WritingI just saw the video of the interview Michelle Obama gave to the Rev. Al Sharpton regarding healthcare. No matter your opinion of the Reverend, it’s all about the interview. Michelle spoke about her experience as a young mom who suddenly had a sick child and how helpless a mom feels when she has a child who is sick and there’s nothing you can do to help him or her. It brought tears to my eyes because it brought back memories of my experience. Within a few minutes of my twin’s birth, when they were barely named Marcus (twin A) and Malcolm (twin B ), Marcus was literally taken from my arms and rushed by ambulance from Good Samaritan Hospital in Cincinnati to Children’s Hospital because of an anomaly in his heart. As it turned out, besides being born eleven weeks early, Marcus was born with Pulmonary Valve Stenosis. Within the first two months of his life spent in neonatal care, he underwent two open heart surgeries. He died during one of those surgeries and was revived. Due to the lack of oxygen to his brain, he developed cerebral palsy. This left him 100 percent disabled with cortical visual impairment, meaning he was blind because of the brain damage.

I was 22 years old at the time. Since I’m a woman and women learn early the importance of annual exams, I was smart enough to have health insurance.

The bills came in. I saw what the insurance company paid to the hospital and what our portion was. Our portion wasn’t much, but I was a young mother who suddenly had to leave work. My husband at the time made just below seven dollars an hour because he was going through training at a new job. This made me the bread-winner, and I only made a little more than 20 grand a year. I stopped calculating the hospital bills after two hundred thousand. Our portion was a few thousand of that. Even that was a bit much. We had no money, twins, and one who was gravely ill.

Marcus came home and because he was insured, I was able to get Marcus lots of therapy, both physical and occupational and regular visits from a therapist from the Cincinnati Association for the Blind. We got three years with Marcus, and in those three years, because he had health insurance he was not in need of ANYTHING. Marcus was a happy baby with a brilliant, beautiful, and large smile. He had my smile.

When I read some of the opposition to the healthcare law, I get angry. It does make me sad. It leaves me speechless most times. I find it appalling when I hear and see people worth millions of dollars (lawmakers and television/radio personalities)…people who will not have to worry if they or a family member got sick convince people they don’t need/want health insurance or deny people who could get it the opportunity to have it. Do you think that if you lost your home or personal wealth due to a health crisis they would call you a responsible American?
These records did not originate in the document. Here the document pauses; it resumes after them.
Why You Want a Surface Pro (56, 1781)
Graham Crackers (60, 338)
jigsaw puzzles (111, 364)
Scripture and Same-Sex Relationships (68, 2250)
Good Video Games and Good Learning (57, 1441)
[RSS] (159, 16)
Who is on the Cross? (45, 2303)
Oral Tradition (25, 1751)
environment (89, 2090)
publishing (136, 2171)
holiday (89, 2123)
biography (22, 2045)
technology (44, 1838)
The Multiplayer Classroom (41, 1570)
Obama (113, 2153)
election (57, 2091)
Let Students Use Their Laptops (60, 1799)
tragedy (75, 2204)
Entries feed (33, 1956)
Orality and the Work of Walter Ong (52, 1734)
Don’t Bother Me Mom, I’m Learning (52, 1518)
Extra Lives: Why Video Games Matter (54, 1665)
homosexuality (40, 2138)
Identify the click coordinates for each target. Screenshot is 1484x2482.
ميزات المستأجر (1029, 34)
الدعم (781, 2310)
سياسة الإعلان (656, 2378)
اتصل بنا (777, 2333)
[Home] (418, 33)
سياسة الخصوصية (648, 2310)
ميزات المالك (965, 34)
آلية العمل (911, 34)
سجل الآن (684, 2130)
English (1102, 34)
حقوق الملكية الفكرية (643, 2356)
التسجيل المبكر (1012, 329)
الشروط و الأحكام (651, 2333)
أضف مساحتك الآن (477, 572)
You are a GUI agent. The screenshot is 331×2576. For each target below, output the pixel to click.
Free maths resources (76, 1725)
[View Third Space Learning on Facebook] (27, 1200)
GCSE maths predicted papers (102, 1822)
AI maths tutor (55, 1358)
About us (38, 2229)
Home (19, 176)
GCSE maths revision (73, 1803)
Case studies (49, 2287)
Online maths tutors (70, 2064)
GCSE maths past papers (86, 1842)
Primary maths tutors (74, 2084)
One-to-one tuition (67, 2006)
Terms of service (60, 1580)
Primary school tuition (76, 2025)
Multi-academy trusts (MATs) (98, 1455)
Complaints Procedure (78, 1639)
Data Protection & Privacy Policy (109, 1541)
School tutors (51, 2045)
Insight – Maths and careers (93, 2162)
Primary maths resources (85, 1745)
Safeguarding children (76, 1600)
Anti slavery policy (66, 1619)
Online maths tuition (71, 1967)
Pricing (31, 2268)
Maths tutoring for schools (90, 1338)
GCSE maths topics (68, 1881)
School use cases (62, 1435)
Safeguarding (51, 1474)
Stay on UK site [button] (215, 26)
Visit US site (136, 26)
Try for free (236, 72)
Even if you did everything they’d advised? Do you think if you went through what I went through and you didn’t have healthcare, they would care? Think hard about that.

Having a healthy child is something we sometimes take for granted. Health is something we take for granted. When I turned 40 I was diagnosed with Lupus. This disease is not the result of living a dangerous lifestyle. Rheumatoid Arthritis runs in my family, so it isn’t surprising to me that I would inherit this disease. It is very common for women (1 in 12), especially over 40 to be diagnosed with an auto-immune disease. But just as I was diagnosed with Lupus, a healthy male co-worker went to an optometrist one day and was told to go immediately to the hospital–to not even go home. He called his wife and told her to meet him there. Turned out he had a large brain tumor and needed surgery immediately. A wonderful friend of mine was, one day running marathons and kayaking, and years later confined to a wheelchair—robbed by Multiple sclerosis. These illnesses do not care what political party you pull the level for. It can happen to anyone.

The argument that people are losing their doctor of choice because of the healthcare law also infuriates me. I have insurance provided by my employer and sometimes policies and providers change. I’ve had to change doctors, hospitals–even my rheumatologist. The argument that this happens just because of the healthcare law is bogus. It happens!

We need to get over ourselves in this country. We need to find our way back to community, back to humanity. If I have to pay 40 to 100 dollars more so that my neighbor can have healthcare, then sign me up. Is our need for the biggest house, the fastest car, the largest bank account worth watching people die, needlessly in the wealthiest country, with the most innovative medical technology? Am I worried that someone less deserving will get healthcare at my expense? The day we think that is the day we become less deserving as a country. NO ONE is less deserving of good health.